**Aim of the task:**
Can you copy every entry below word for word, leaving out the pictures?

**Dataset content:**
•••
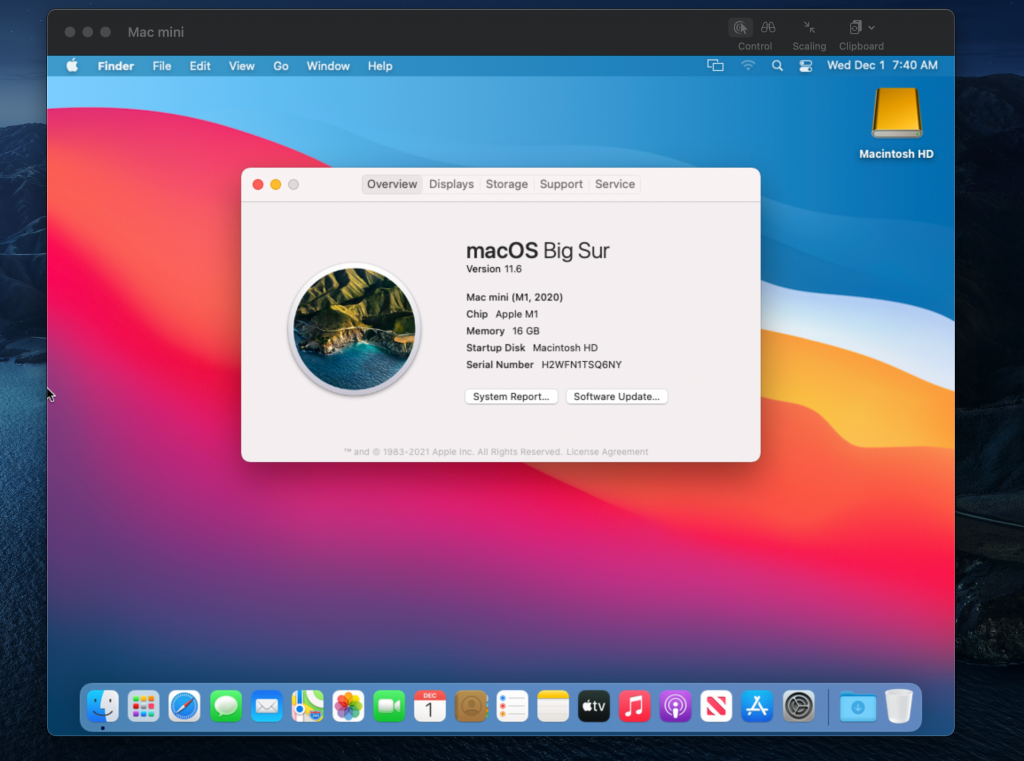Open the Music app

(634, 706)
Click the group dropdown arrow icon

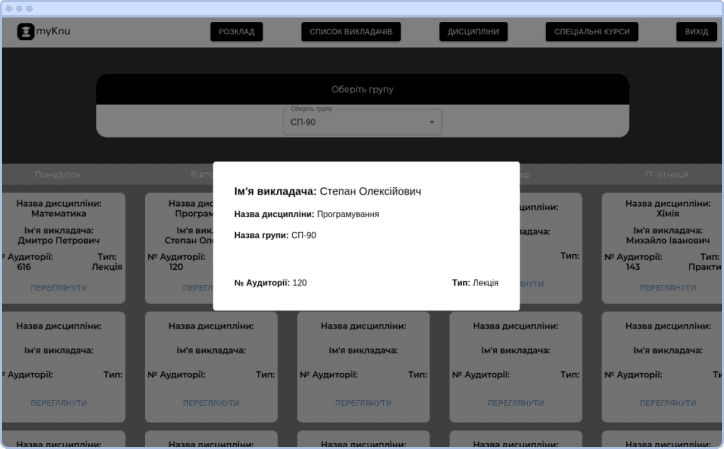click(432, 122)
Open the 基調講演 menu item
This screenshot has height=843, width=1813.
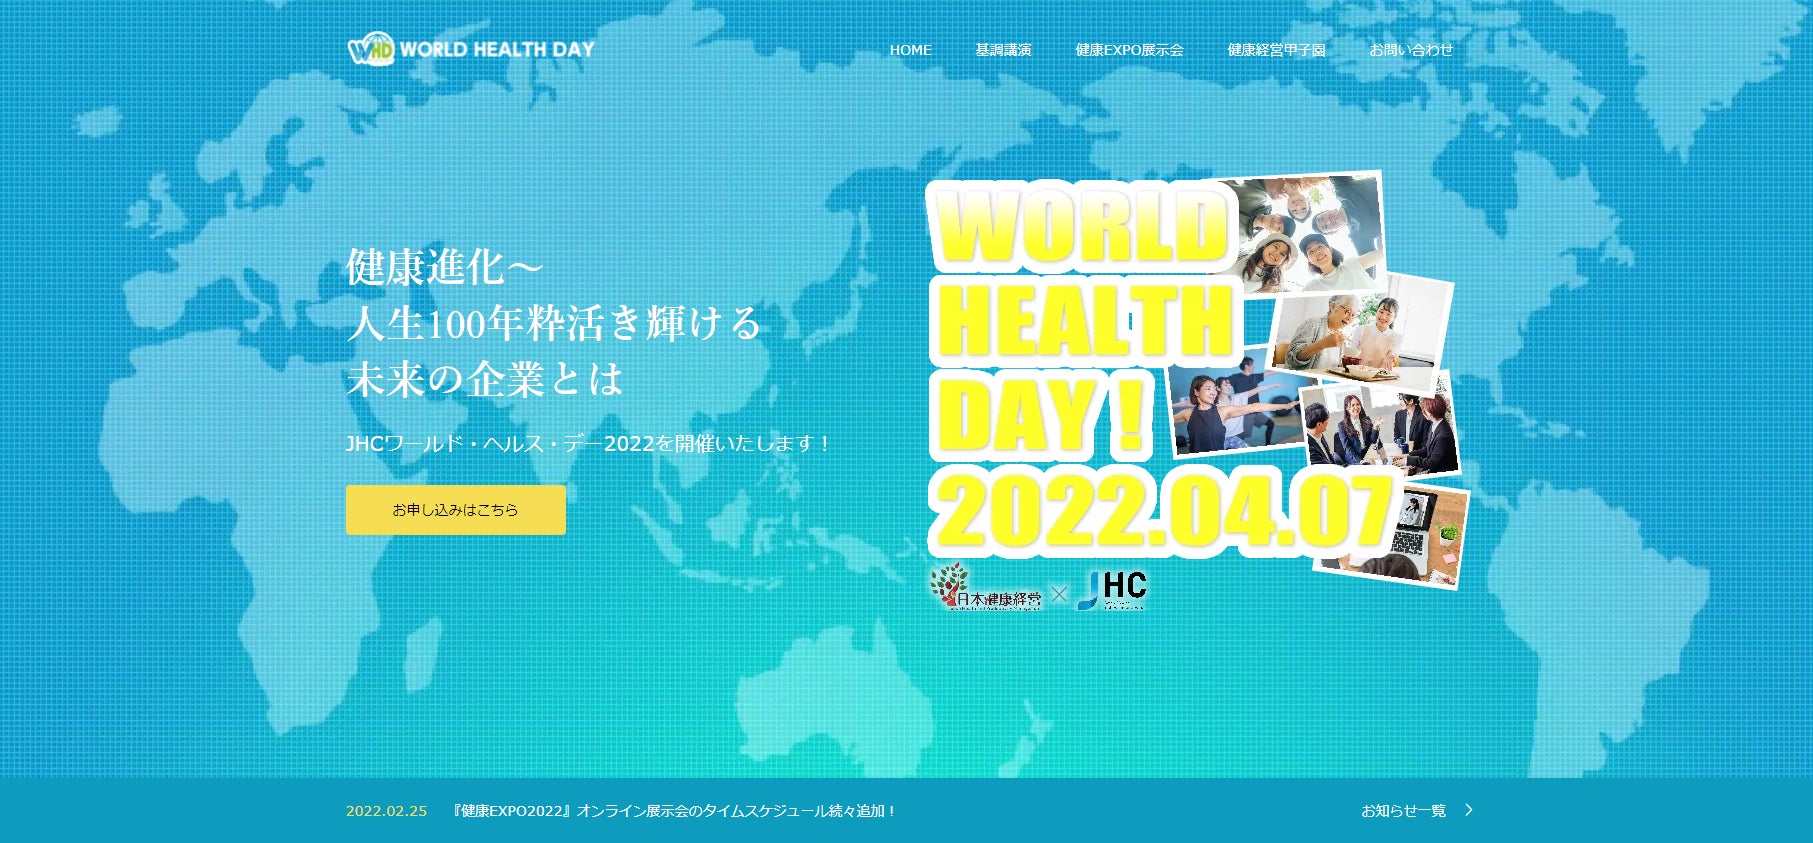pyautogui.click(x=1003, y=50)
•••
**Task solution:**
Open the Music app

(634, 706)
Click the group dropdown arrow icon

click(432, 122)
Open the 基調講演 menu item
This screenshot has height=843, width=1813.
pyautogui.click(x=1003, y=50)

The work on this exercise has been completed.